Quotes & Jokes about Husband / page 3

60 quotes

You know... there is a name for people who are always wrong about everything all the time... husband!

I know a husband whose neighbour boasted, “I got a cute little red sports car for my wife yesterday.” “Gosh,” sighed my friend, “I wish I could make a trade like that.”

Hillary Clinton, our junior senator from New York, announced that she has no intentions of ever, ever running for office of the President of the United States. Her husband, Bill Clinton, is bitterly disappointed. He is crushed. There go his dreams of becoming a two-impeachment family.

I've been asked to say a couple of words about my husband, Fang. How about short and cheap?

I had left home like all Jewish girls in order to eat pork and take birth control pills. When I first shared an intimate evening with my husband I was swept away by the passion (so dormant inside myself) of a long and tortured existence. The physical cravings I had tried so hard to deny finally and ultimately sated... but enough about the pork.

Before we make love my husband takes a pain killer.

I blame my mother for my poor sex life. All she told me was 'the man goes on top and the woman underneath.' For three years my husband and I slept in bunk beds.

Being a good husband is like being a good stand-up comic - you need ten years before you can even call yourself a beginner.

I said to my husband, "Why don't you call out my name when we're making love?" He said, "I don't want to wake you up."

I told my wife that a husband is like a fine wine; he gets better with age. The next day, she locked me in the cellar.

My husband and I didn't sign a pre-nuptial agreement. We signed a mutual suicide pact.

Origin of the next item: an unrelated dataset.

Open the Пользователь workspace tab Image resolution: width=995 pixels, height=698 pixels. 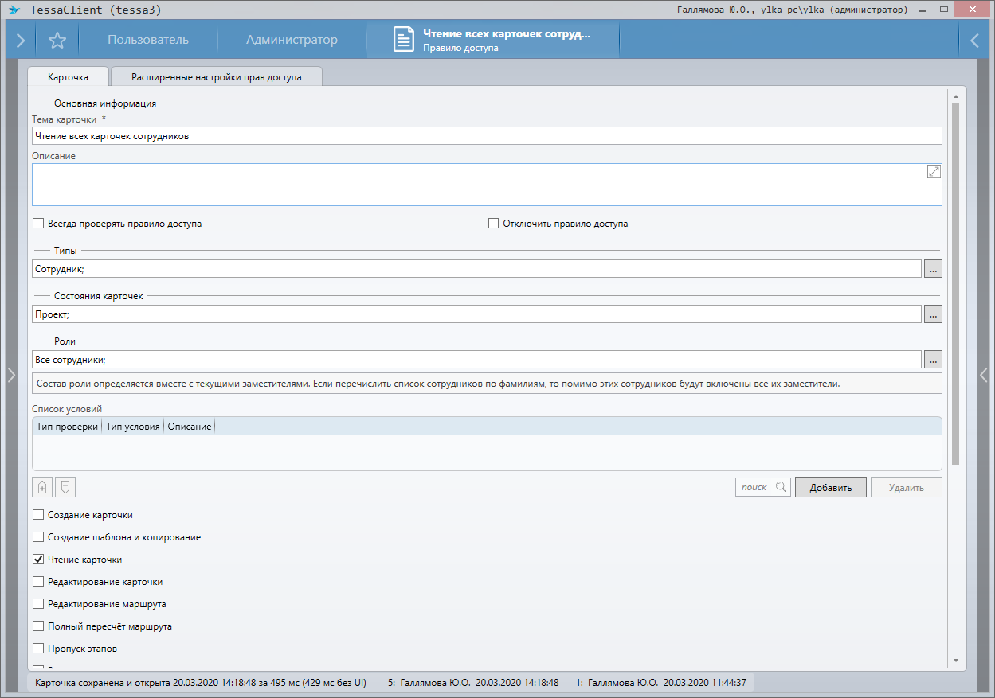(x=148, y=41)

CNN found that Hillary Clinton is the most admired woman in America. Women admire her because she's strong and successful. Men admire her because she allows her husband to cheat and get away with it.

I believe life is about balance. My mom was brilliant, yet manipulative. Beautiful, but had more voices in her head than the Wu-Tang Clan. Loves her kids, killed her last husband. I say "last husband" because you don't get another one after that.

And me having kids, with my family history? My mom: mentally ill, shot and killed her last husband. My father: six ex-wives, four heart attacks. Both of my parents think alcohol is a food group.

A husband is what is left of the lover after the nerve has been extracted.